Race Religion Research Scholars Statement in Solidarity with Palestinians and Student Encampments for Palestine
As scholars researching structural exclusion related to race and religion in Europe, we are fully cognizant of the deep entanglement of religion and racism which is also manifest in the slow genocide of Palestinians and impossible to ignore in the current escalated genocide on Gaza. As Hannah Arendt warned us in 1951, the roots and responsibility for the Nakba, the killing, dispossession and violent expulsion of the remaining Palestinians in 1948 and the destruction of their culture and their places of living, originate from European racism and colonization:
After the war it turned out that the Jewish question, which was considered the only insoluble one, was indeed solved - namely, by means of a colonized and then conquered territory - but this solved neither the problem of the minorities nor the stateless. On the contrary, like virtually all other events of our century, the solution of the Jewish question merely produced a new category of refugees, the Arabs, thereby increasing the number of the stateless and rightless by another 700,000 to 800,000 people [Origins of Totalitarianism, 290]
The genocide today began with the Nakba in 1948. The Nakba happened because of the genocide of Jews and Roma and Sinti, among others, here in Europe. Antisemitism in Europe did not end after the Shoah. The solution to ‘the final’ solution was the creation of the State of Israel. Europe solved its “Jewish problem” via settler colonialism in Palestine which began in the late 19th century and was accelerated with the Nakba. It is for this reason that all those living in Europe are implicated subjects. Military violence, scholasticide, genocide, dehumanization and the funding networks supporting settler colonial violence are inherently social justice issues; they should be core concerns in our universities, where we have a responsibility to contribute to ending injustices. To date, Israel has bombed and destroyed all universities in Gaza, killing hundreds of deans and faculty, and depriving almost 90,000 students of their rights to an education.
With this statement, we wish to express our deep respect for students’ refusal to be silent or complicit in the systematic destruction and total annihilation of education in Palestine, and to stand in solidarity with their peers across the nation and the world. We support the rights and moral commitment of students to protest Israeli-state violence against civilians in Gaza and the West Bank, which includes the occupation and dispossession of land, as well as the debilitation, arrest, and genocide of Palestinian people, including but not limited to Palestinian academics and students. We affirm the free speech and academic freedom, right to protest, and assembly rights of all students, faculty, staff, and community members participating in the encampments across the Netherlands, in solidarity with campuses worldwide. We understand the current student encampment for Palestine within a longer global legacy of global student activism against colonialism, segregation, apartheid, and wars, and against colonial dispossession and genocide on unceded Indigenous lands.

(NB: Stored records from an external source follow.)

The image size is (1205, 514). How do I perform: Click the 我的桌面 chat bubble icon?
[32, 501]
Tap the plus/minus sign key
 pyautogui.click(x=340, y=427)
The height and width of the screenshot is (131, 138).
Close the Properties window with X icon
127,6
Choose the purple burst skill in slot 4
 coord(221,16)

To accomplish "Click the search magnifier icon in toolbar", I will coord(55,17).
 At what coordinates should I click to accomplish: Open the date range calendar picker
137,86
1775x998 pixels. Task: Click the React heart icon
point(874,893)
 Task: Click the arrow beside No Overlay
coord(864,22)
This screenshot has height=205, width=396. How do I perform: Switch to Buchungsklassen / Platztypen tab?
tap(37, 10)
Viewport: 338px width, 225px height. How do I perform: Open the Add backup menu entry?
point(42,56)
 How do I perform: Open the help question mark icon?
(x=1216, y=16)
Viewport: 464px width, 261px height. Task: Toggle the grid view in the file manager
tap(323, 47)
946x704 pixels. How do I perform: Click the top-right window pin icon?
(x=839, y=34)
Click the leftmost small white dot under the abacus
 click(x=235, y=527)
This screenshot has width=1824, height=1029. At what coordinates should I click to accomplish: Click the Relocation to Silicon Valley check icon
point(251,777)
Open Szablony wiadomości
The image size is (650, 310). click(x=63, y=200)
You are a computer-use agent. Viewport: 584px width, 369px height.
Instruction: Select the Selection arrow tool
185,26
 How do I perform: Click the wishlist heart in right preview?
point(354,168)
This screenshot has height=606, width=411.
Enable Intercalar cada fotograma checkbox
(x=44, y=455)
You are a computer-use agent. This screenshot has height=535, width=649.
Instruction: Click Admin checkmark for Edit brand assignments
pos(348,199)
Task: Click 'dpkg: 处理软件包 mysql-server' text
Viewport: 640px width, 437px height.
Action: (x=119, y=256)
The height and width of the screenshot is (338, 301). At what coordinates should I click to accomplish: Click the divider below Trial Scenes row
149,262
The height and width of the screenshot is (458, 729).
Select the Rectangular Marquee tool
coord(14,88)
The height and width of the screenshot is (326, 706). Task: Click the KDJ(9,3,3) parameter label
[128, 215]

We support the encampment as well as the student calls to publicly condemn the genocide in Gaza and their call for all universities to divest from and boycott organisations complicit in Palestinian human rights abuses. The students’ demands are clear, focused, and consistent: they call for an end to the support for the Israeli settler-colonial project and divestment from corporations fueling Israel’s military activities. The demands of the students are:
Fully comply with the granted Freedom of Information request, i.e., disclose the university’s ties with Israeli institutions and companies, including educational institutions, as well as companies that profit from violations of international law, including genocide, apartheid, and the exploitation of the Palestinian people and their land.
Cease all academic collaborations with Israeli institutions that participate in violations of international law, including genocide, apartheid, and the exploitation of the Palestinian people and their land.
Cease all contracts with and divest from Israeli companies, and international companies/funds, that profit from violations of international law, including genocide, apartheid, and the exploitation of the Palestinian people and their land.
We ask all our colleagues at universities in the Netherlands and globally to join student protestors of the encampment for Palestine in standing for the causes of justice and equality worldwide. We call on the university administrations to protect student rights to protest and peaceful assembly, and to accept the students’ demands in joining the movement for boycott, divestment, and sanctions as a growing number of institutions of higher learning have done in the Netherlands and across the world.